Data supplied Start Marker

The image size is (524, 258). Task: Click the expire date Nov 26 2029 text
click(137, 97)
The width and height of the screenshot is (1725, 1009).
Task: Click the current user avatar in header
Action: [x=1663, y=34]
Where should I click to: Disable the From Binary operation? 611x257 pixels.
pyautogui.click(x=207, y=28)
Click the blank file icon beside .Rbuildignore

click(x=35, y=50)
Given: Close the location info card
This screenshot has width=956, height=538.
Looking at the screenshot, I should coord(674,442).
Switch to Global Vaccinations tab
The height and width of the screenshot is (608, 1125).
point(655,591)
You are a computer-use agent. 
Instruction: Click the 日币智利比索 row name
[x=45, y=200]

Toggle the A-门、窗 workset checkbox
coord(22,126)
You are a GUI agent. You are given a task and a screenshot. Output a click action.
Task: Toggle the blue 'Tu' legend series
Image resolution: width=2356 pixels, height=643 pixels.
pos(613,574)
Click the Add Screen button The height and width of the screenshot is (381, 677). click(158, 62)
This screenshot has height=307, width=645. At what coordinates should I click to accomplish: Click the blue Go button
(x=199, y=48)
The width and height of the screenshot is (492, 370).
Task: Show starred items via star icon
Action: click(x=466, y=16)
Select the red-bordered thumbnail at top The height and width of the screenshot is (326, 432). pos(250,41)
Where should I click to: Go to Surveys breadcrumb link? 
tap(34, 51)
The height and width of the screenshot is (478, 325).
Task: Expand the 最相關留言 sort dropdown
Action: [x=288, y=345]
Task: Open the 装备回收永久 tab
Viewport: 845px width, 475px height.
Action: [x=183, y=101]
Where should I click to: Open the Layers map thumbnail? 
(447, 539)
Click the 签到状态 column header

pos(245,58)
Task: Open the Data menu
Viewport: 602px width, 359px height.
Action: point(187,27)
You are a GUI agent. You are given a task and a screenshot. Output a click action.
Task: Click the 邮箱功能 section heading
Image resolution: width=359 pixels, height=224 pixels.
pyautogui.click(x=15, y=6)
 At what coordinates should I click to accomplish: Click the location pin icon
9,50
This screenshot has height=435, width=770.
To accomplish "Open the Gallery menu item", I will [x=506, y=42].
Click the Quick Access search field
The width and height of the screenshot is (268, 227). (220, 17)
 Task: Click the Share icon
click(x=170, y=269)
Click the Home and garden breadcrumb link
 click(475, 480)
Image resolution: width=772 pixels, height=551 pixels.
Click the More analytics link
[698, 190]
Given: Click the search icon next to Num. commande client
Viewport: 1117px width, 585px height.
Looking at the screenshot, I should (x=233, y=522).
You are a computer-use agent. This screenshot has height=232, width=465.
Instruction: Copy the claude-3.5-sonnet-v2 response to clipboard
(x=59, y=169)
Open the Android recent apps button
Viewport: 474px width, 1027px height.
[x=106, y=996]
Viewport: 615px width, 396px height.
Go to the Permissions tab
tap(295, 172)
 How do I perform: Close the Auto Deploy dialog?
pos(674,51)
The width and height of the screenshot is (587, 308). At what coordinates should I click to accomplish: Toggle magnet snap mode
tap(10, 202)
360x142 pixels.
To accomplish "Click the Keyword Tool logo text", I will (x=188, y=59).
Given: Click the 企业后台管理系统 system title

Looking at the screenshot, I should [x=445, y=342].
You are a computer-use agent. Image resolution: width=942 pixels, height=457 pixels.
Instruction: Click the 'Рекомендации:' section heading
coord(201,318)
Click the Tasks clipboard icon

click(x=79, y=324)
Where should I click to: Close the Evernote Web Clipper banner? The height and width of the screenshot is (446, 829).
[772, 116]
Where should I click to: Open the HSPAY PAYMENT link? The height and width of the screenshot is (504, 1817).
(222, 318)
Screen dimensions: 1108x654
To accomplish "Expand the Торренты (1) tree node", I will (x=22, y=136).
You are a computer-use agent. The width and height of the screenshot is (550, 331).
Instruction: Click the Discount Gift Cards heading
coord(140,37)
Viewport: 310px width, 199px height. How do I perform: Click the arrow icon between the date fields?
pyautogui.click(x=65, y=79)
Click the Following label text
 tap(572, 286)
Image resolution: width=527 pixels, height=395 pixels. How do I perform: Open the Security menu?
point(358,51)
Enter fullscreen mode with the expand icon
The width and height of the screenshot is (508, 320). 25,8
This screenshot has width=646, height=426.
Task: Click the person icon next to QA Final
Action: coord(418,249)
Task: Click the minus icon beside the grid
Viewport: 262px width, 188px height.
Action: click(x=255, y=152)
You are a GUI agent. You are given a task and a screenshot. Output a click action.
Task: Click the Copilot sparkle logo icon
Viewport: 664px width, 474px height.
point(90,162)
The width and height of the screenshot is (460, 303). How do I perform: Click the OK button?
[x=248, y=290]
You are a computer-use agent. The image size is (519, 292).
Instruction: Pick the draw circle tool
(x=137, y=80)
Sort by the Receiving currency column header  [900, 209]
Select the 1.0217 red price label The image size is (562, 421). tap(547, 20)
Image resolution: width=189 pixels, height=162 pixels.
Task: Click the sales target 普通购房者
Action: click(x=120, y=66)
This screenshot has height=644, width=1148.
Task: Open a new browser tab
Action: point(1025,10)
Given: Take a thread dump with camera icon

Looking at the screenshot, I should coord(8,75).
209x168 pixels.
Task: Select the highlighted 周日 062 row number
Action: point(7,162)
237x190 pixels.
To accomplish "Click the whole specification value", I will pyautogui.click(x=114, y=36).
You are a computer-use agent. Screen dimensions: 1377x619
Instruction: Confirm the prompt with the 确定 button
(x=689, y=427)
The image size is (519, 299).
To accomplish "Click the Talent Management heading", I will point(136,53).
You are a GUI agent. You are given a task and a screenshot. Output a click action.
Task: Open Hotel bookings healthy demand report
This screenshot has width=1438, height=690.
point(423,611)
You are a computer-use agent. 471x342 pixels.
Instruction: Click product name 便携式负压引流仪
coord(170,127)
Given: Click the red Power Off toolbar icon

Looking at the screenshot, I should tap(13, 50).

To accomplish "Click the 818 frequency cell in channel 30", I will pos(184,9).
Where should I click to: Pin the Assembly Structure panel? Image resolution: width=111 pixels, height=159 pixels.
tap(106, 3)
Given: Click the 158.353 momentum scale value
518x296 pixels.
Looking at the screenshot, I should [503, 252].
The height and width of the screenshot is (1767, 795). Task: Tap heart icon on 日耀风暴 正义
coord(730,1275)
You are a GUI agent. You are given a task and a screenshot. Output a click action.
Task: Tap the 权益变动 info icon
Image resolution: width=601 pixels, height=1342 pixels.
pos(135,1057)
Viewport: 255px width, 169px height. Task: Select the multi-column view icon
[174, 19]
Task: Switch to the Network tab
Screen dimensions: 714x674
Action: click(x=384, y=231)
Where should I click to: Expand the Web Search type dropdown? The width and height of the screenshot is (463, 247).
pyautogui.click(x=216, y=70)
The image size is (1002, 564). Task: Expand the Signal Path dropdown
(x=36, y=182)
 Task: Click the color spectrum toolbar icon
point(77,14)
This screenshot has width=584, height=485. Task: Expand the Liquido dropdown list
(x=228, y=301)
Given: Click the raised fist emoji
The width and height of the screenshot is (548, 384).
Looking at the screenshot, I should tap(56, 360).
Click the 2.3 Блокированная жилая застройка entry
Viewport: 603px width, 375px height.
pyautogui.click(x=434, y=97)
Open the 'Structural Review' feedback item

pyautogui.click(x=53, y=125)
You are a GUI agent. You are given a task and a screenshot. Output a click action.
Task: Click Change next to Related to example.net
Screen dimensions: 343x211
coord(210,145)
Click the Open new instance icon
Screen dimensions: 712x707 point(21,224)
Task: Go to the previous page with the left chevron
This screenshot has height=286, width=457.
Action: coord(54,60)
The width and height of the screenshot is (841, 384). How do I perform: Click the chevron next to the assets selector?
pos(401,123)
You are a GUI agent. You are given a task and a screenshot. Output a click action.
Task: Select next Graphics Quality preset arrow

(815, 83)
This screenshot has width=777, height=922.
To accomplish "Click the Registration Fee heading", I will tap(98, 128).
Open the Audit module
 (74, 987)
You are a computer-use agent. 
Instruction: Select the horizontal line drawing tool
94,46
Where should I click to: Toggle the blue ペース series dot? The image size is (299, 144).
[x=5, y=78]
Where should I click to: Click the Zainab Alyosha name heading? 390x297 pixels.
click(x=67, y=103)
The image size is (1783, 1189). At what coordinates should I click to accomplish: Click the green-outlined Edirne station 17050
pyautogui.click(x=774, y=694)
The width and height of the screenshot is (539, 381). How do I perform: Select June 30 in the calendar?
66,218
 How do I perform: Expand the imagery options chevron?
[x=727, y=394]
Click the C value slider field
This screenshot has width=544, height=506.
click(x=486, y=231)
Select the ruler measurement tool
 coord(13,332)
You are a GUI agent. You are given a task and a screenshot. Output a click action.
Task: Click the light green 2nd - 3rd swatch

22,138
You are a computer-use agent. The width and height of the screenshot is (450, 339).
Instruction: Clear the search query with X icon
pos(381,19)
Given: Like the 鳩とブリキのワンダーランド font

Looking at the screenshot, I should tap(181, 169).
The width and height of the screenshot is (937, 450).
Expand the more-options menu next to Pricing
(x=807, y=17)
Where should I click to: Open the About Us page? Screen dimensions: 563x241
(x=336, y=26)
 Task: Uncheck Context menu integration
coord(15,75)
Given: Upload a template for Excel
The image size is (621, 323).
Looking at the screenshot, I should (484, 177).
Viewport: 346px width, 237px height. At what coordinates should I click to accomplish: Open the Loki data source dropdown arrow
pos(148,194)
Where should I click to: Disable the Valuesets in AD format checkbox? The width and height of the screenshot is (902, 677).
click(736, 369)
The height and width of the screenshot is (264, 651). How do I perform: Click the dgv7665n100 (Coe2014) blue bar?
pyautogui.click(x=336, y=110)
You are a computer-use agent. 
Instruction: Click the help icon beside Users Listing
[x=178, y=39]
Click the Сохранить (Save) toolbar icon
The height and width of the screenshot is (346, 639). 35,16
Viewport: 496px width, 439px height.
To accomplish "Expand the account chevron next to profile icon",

Data supplied End Marker

Exactly as written, give the line containing "The width and height of the screenshot is (539, 381)." and all remaining lines of the records.

The width and height of the screenshot is (539, 381). How do I perform: Select June 30 in the calendar?
66,218
 How do I perform: Expand the imagery options chevron?
[x=727, y=394]
Click the C value slider field
This screenshot has width=544, height=506.
click(x=486, y=231)
Select the ruler measurement tool
 coord(13,332)
You are a GUI agent. You are given a task and a screenshot. Output a click action.
Task: Click the light green 2nd - 3rd swatch

22,138
You are a computer-use agent. The width and height of the screenshot is (450, 339).
Instruction: Clear the search query with X icon
pos(381,19)
Given: Like the 鳩とブリキのワンダーランド font

Looking at the screenshot, I should tap(181, 169).
The width and height of the screenshot is (937, 450).
Expand the more-options menu next to Pricing
(x=807, y=17)
Where should I click to: Open the About Us page? Screen dimensions: 563x241
(x=336, y=26)
 Task: Uncheck Context menu integration
coord(15,75)
Given: Upload a template for Excel
The image size is (621, 323).
Looking at the screenshot, I should (484, 177).
Viewport: 346px width, 237px height. At what coordinates should I click to accomplish: Open the Loki data source dropdown arrow
pos(148,194)
Where should I click to: Disable the Valuesets in AD format checkbox? The width and height of the screenshot is (902, 677).
click(736, 369)
The height and width of the screenshot is (264, 651). How do I perform: Click the dgv7665n100 (Coe2014) blue bar?
pyautogui.click(x=336, y=110)
You are a computer-use agent. 
Instruction: Click the help icon beside Users Listing
[x=178, y=39]
Click the Сохранить (Save) toolbar icon
The height and width of the screenshot is (346, 639). 35,16
Viewport: 496px width, 439px height.
To accomplish "Expand the account chevron next to profile icon",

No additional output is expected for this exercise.